Throughout the universe, there are several underlying principles that we consider to be constants; for example, the speed of light in a vacuum. So many different aspects of our understanding of the universe comes from this one constant. If the speed of light wasn’t constant, GPS systems wouldn’t work, and we wouldn’t be able to determine the age of distant galaxies in the universe. Most of Einstein’s equations would fall apart without a constant speed of light; time dilation and , the mass-energy relationship would fluctuate and quantum fluctuations on the Plank scale could potentially have large scale effects.
The speed of light in a vacuum is considered to be constant, never changing over the last 13 billion years. However, there are a number of other constants, and the one we’re going to be discussing here is the gravitational constant.
The Gravitational Constant has a value of 6.67384×10^-11 m^3 kg^-1 s^-2. Now, this possibly looks a bit messy but it basically means that gravity has a set strength. A strength that works in 3-dimensional space, is an accelerating force and is determined by mass. It is because of the set value of the gravitational constant that we’re able to accurate determine the mass of two orbiting objects. We can calculate the amount of force imparted on us by the Earth to keep us on the Earth – 9.81 m/s^2.
So far as we can tell, the gravitational constant has remained constant throughout the entire history of the universe. This has, however, been VERY difficult to prove! Measurements of the gravitational constant over the past 200 years have been erratic. Even as the techniques that we use now are far more advanced and sensitive than were used two centuries ago, the true value of the gravitational constant remains elusive.
In 2013, a group of researchers working out of France took the measurement of the gravitational constant, using the same machine that they’d used some 2 years earlier. Improvements were made on the machine to improve the sensitivity and give a more accurate result. The machine, which uses two independent methods to calculate the constant, averages the results of the two. This, in theory, should help reduce systematic errors. What did they find? A different result!
Gravity is by far the weakest of the four forces, which, may also sound a little strange considering what we see in the universe. When looking out into the cosmos, gravity appears to be the reigning king of all. Gravity is so strong that it causes stars to fuse hydrogen into helium, collapses stellar cores into neutron stars and black holes, creates quasars and dictates the flow of matter within the entire universe.
On a large scale, gravity wins. But, as was previously mentioned, gravity is the weakest of the four forces. The reason for this discrepancy is, as a force, gravity travels further and has a slower fall off. The strongest of the four forces, the Strong Force, becomes almost non-existent at distances outside of a nucleus. What makes gravity stronger in macro circumstances is that it is accumulative. The more matter there is, the more gravity.

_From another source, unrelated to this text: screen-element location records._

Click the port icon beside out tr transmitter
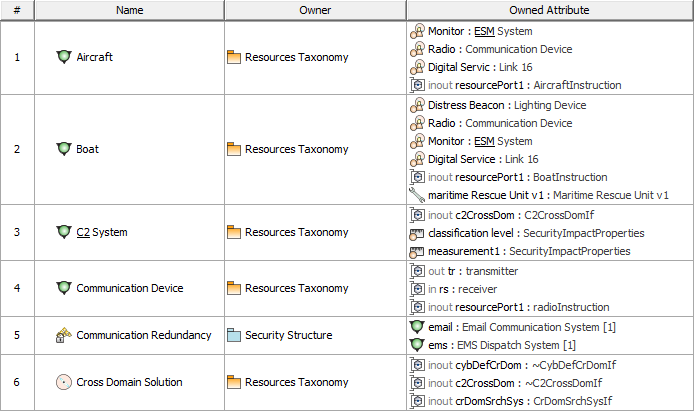This screenshot has width=694, height=411. (418, 271)
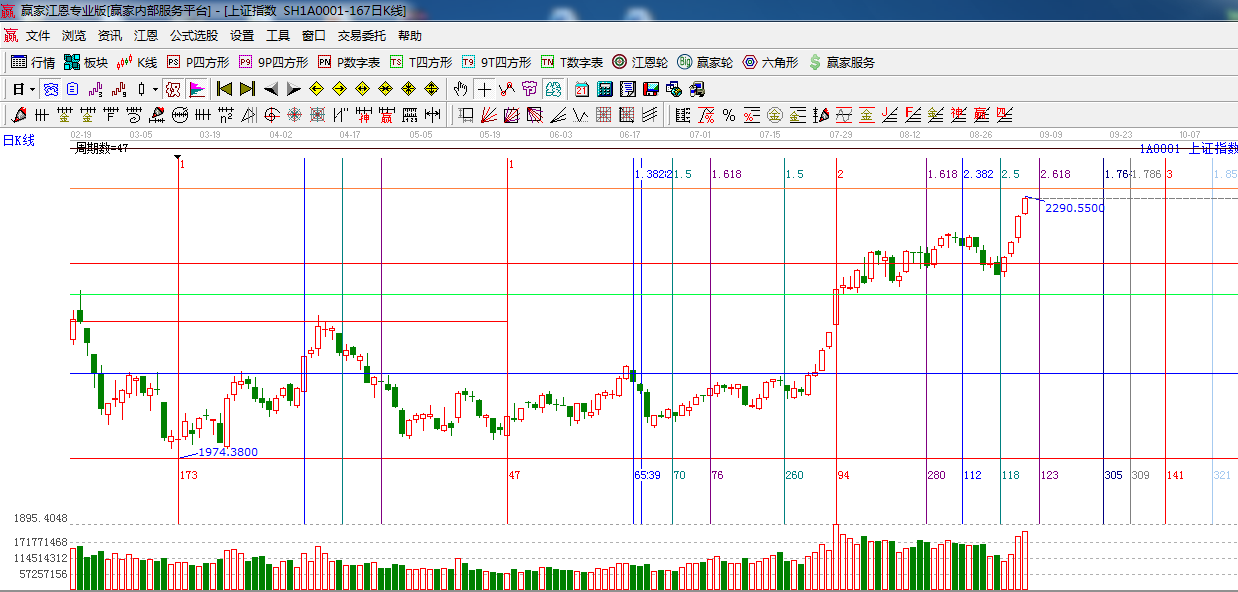Toggle the crosshair cursor tool
This screenshot has height=592, width=1238.
(484, 89)
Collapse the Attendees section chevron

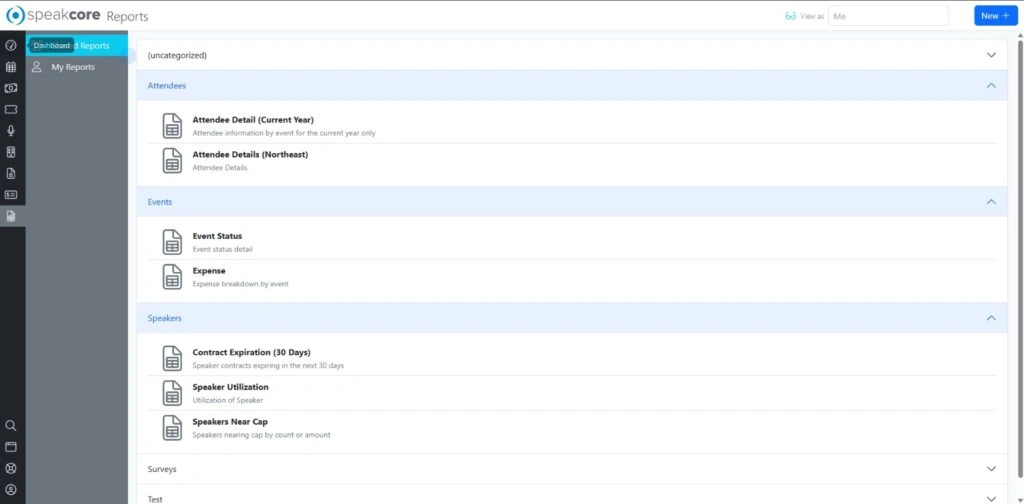tap(991, 86)
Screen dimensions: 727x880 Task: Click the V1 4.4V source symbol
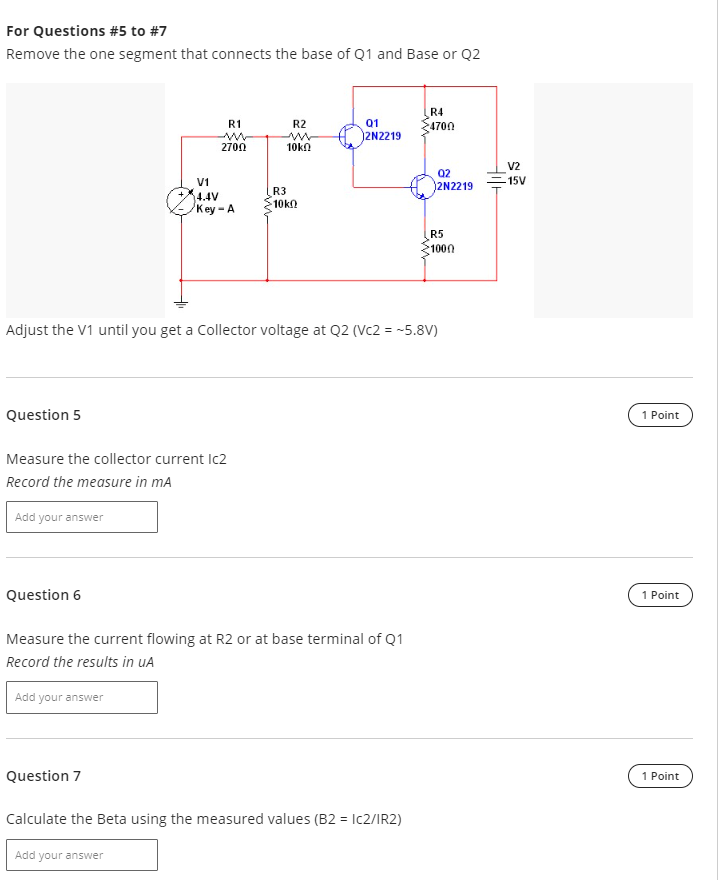[x=182, y=199]
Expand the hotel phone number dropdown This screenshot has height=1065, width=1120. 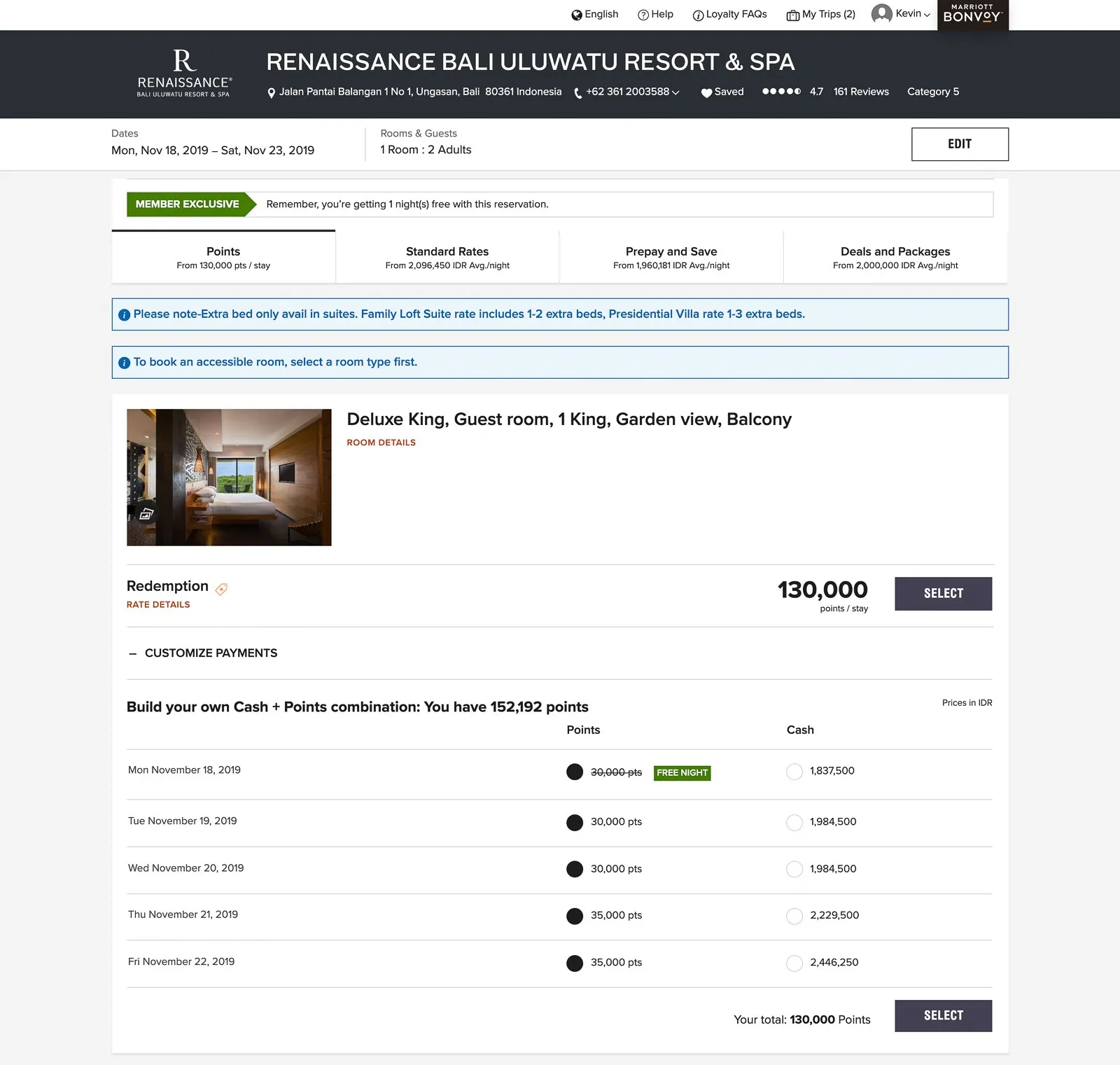tap(676, 92)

But still, gravity is weaker. Therefore, when trying to measure it, the other forces can cause systematic errors. It is akin to trying to measure the weight of a feather, outdoors, in a slight breeze, with an old pair of scales. The first thought would be to try to remove the other sources of error. We do this by doing several different experiments and then averaging the results. We are not yet aware of a single perfect test to measure the gravitational constant.
Over the last century, nearly every time the gravitational constant has been measured, we’ve observed a different value. At first glance, you may think that means we’re getting closer to its true value; however, it is hard to tell. It is currently uncertain as to whether the constant has actually been changing marginally over time or just compounding systematic errors. Another theory is that there many be a correlation between dark energy and gravity. Yet another theory states that the constant is always fluctuating around an average value and that if we keep testing it over an even longer period of time, we will find the true average value.
It is nice to still have mysteries in the universe, things that we done quite understand. Incredibly small changes in the gravitational constant can affect the rate at which stars form, their size and how long they remain on their main sequence. Maybe we will never know for sure, remaining one of the universes true mysteries.